This isn't the first time our office has been expecting unwanted butt sex. We've been reamed many times (and if you knew which MPG I worked for, you'd know they can go all night, baby). What we employees fear most during these business dark ages is not the threat of work but the threat of idle work, an oxymoronic masterpiece of which my boss may be both originator and master. Some of these tasks are so unbearably devoid of skill or difficulty that one assumes there's some sort of trick to it, some hidden snag for which a poor dope of an employee can be drawn and quartered. Surely he isn't serious (is he?) when he says he wants these labels removed, mounted on an 8 1/2 by 11 piece of yellow letter size paper, encased in liquid carbonite, and immediately throw away? No sane, sensible human being could POSSIBLY want that to happen. Could they? But by the time you ask that question, it's too late. Eight hours have fleetingly passed by and you've found yourself high as a kite off of adhesive remover and wrist-deep in your coworker's entrails (adhesive removal having the unfortunate side-effect of lycanthropy which really hasn't been registered with the FDA...and should).
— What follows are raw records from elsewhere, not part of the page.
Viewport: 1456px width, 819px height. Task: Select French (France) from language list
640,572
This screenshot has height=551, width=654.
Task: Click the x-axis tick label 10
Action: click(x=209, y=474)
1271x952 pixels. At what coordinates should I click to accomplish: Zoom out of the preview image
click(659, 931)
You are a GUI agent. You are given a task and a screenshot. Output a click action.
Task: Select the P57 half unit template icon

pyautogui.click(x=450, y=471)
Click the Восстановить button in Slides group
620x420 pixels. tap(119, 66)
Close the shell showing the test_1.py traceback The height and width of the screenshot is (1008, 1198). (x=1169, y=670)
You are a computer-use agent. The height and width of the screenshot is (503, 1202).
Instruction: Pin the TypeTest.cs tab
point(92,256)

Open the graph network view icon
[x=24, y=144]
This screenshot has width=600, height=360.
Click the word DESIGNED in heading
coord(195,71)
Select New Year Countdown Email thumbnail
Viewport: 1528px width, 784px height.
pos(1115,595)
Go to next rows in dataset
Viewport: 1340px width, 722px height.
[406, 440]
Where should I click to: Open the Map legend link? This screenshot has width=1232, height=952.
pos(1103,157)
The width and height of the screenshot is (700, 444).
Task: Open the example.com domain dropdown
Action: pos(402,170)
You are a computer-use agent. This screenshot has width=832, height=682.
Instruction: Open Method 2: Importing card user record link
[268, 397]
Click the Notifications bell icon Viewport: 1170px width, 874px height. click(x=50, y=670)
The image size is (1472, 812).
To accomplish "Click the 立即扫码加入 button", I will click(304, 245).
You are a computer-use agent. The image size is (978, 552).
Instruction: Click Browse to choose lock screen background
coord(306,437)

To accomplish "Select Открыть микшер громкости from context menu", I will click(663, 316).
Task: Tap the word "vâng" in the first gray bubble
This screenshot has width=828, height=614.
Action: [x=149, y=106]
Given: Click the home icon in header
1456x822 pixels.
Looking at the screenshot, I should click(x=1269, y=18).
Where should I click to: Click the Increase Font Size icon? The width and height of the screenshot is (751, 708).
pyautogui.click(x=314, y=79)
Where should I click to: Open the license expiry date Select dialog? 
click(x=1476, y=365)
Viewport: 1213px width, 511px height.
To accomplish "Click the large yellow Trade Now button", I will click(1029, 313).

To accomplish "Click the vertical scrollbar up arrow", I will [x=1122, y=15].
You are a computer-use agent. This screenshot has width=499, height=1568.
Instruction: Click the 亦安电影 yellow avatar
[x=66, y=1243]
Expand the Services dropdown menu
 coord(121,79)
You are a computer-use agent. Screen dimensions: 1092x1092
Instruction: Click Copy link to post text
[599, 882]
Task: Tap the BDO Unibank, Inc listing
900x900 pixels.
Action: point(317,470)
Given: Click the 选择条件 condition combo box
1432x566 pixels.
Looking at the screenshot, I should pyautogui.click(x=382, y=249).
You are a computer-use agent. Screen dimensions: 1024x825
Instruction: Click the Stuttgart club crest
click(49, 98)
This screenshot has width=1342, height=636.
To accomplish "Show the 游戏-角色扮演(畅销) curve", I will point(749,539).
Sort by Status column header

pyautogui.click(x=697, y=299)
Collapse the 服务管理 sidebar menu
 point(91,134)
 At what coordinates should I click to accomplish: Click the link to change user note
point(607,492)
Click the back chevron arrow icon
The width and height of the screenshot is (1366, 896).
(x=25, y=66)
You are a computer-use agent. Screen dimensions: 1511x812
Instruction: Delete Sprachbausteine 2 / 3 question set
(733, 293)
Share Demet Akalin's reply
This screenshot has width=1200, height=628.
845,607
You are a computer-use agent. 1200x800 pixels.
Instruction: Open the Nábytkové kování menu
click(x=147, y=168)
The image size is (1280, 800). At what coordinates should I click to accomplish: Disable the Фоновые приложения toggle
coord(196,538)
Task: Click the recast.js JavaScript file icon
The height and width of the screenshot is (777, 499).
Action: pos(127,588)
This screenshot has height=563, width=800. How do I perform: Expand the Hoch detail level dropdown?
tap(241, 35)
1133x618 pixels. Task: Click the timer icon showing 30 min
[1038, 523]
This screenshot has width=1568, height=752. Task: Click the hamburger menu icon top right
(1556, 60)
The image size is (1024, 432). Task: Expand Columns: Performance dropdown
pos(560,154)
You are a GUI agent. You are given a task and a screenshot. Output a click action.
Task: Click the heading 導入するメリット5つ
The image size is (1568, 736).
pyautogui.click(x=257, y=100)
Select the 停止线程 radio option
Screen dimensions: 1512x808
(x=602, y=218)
Bear in mind that my boss speaks in cryptic riddles that would make the Sphinx talk lion and shit human. He doesn't just mix metaphors, he purees the fucking things until what was once trite business speak becomes a new, wonderful lexiconic nightmare. The game is easy, take any bullshit corporate phrase, truncate it, add the end of another one, and then throw in a mad tangent. It goes something like this:

1. "Let's run that up the flagpole and see who buys Abe Vigoda's farm."

2. "Let's just think outside the ballpark figure and I think we can all wear a dress on this thing."

3. "Six of one thing, half an Abe Vigoda."

4. "Abe Vigoda!"

I may have gotten sidetracked. Oh well. Congratulations to a certain title holder out there...

3 comments:

Matthew said...

Working with Gabe, I too have borne witness to the word salad that falls from the lips of this old man, think Abe Vigoda without his salad feeder lady around, the one who keeps the salad from falling out of his mouth. Example: We're gonna have to circle the wagons and pick the low hanging fruit. Another: By leveraging the technology of the computer we can define our universe before these little cookie cutter people can capture the data...oh, Higgins had a great one last night, how did it go?

mugwatch said...

That's Captain McFancyPants to you.

Kath said...

let's not forget "how this situation has given rise to . . ." and "marginalia" and the time he told me to go and "make [younger married lawyer in the office] feel better" since younger lawyer was "having a bad day."